After having risen steadily through the ranks, Inoue was commissioned as a major general in March 1939 and became commander of the IJA 33rd Division. In 1941, he was attached to the headquarters staff of the Taiwan Army of Japan. Inoue was promoted to lieutenant general in 1942, and from 1942 to 1943, was commanding general of the 69th division, stationed in Shanxi province, China.

He assumed command of the 14th division in 1943, which was based in Manchukuo. However, as the war situation in the Pacific War continued to deteriorate against the Japanese, the 14th Division was reassigned to the Southern Expeditionary Army Group, and was personally tasked with the defense of Palau by General Hideki Tōjō. Both Inoue and Tōjō knew that the 14th division would not be able to hold the island group against the numerically superior Allied forces, but the Japanese government felt that it was critical to defend the islands to the death, which would result in a Pyrrhic victory for the Allies and would serve to discourage further invasions of the Japanese South Seas Mandate.

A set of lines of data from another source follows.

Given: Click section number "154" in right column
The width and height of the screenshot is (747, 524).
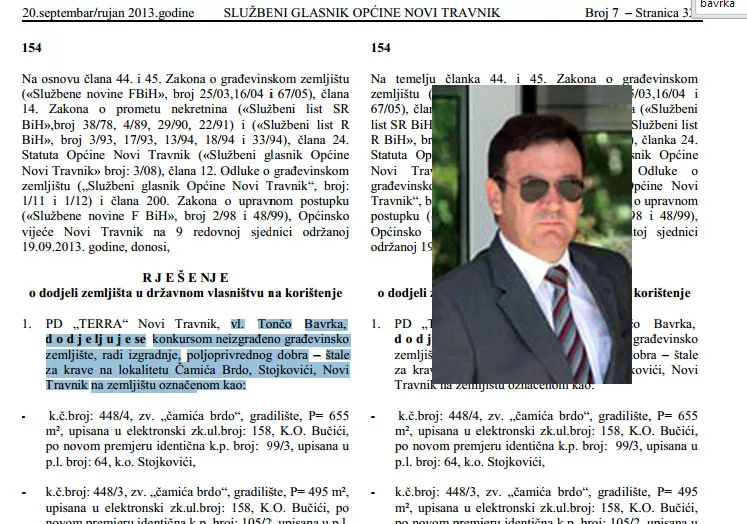Looking at the screenshot, I should coord(382,47).
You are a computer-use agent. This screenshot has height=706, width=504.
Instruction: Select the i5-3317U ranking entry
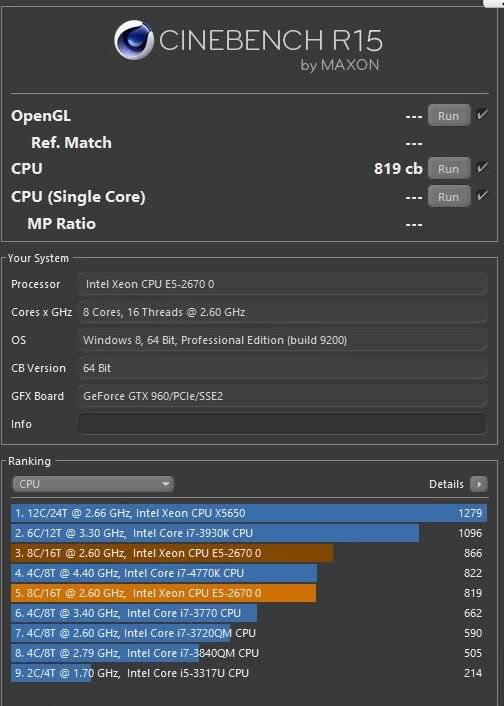tap(249, 673)
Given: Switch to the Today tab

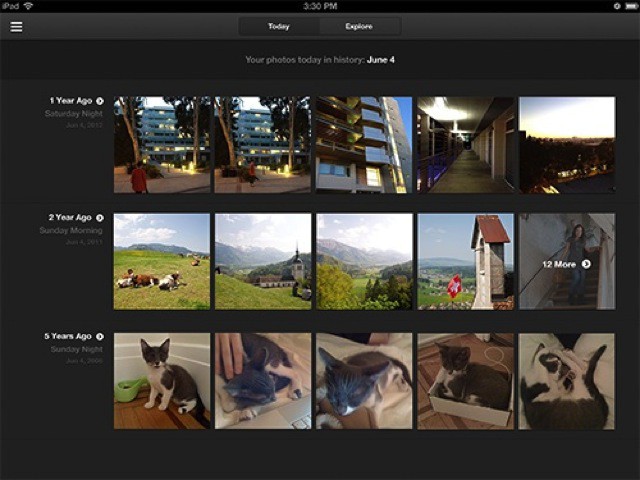Looking at the screenshot, I should click(279, 26).
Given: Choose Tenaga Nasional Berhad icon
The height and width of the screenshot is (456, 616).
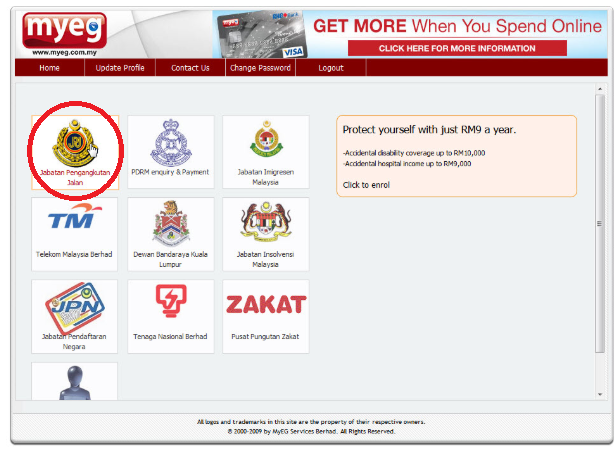Looking at the screenshot, I should (171, 301).

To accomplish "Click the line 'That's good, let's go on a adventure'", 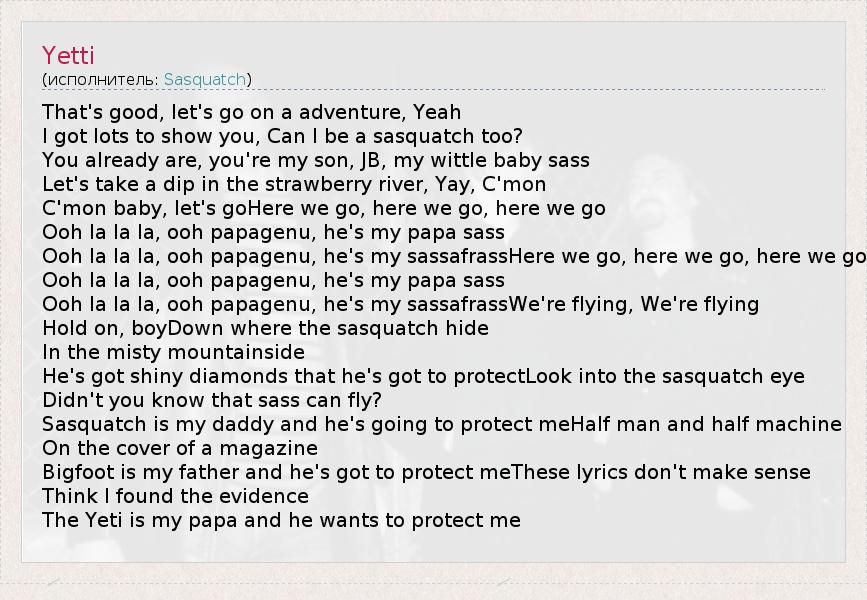I will pyautogui.click(x=251, y=112).
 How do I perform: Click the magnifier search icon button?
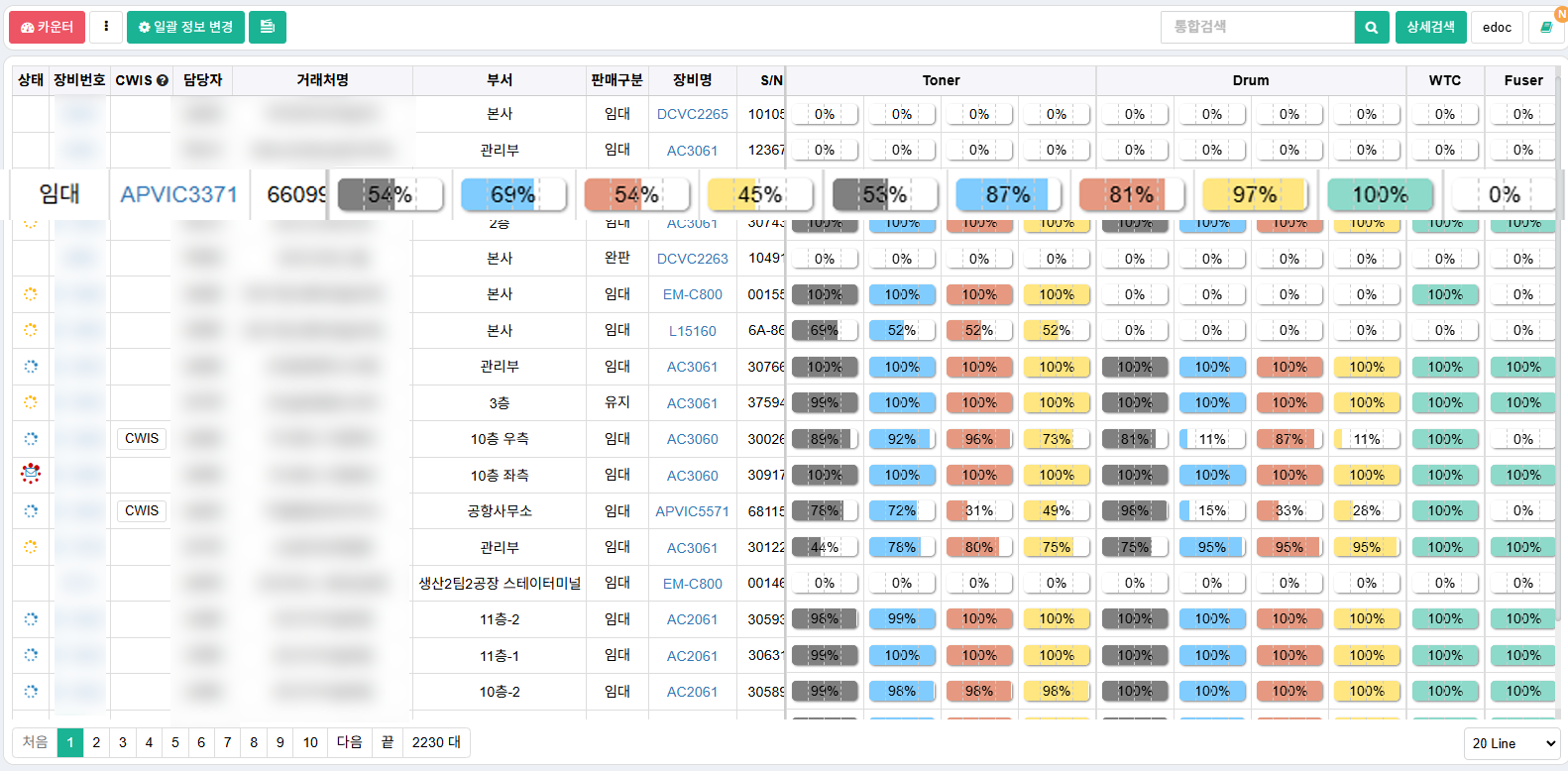point(1371,28)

Two major battles were fought in Palau under Inoue's command: the Battle of Angaur and the Battle of Peleliu. Both were among the costliest of the war in terms of number of casualties on both sides, as Inoue deviated from previous Japanese tactics, eschewing banzai charges and making the best use of terrain and artificial fortifications in an attempt to create a war of attrition.

==Later life and death==
After the war, Inoue was arrested by the American occupation authorities and deported to Guam, where he was tried for Class B and Class C war crimes and condemned to death in 1949 for negligence of command responsibility in permitting subordinates to execute three downed American airmen captured in Palau. His sentence was commuted to life imprisonment in 1951, and he was released in 1953. Inoue died in Japan in 1961.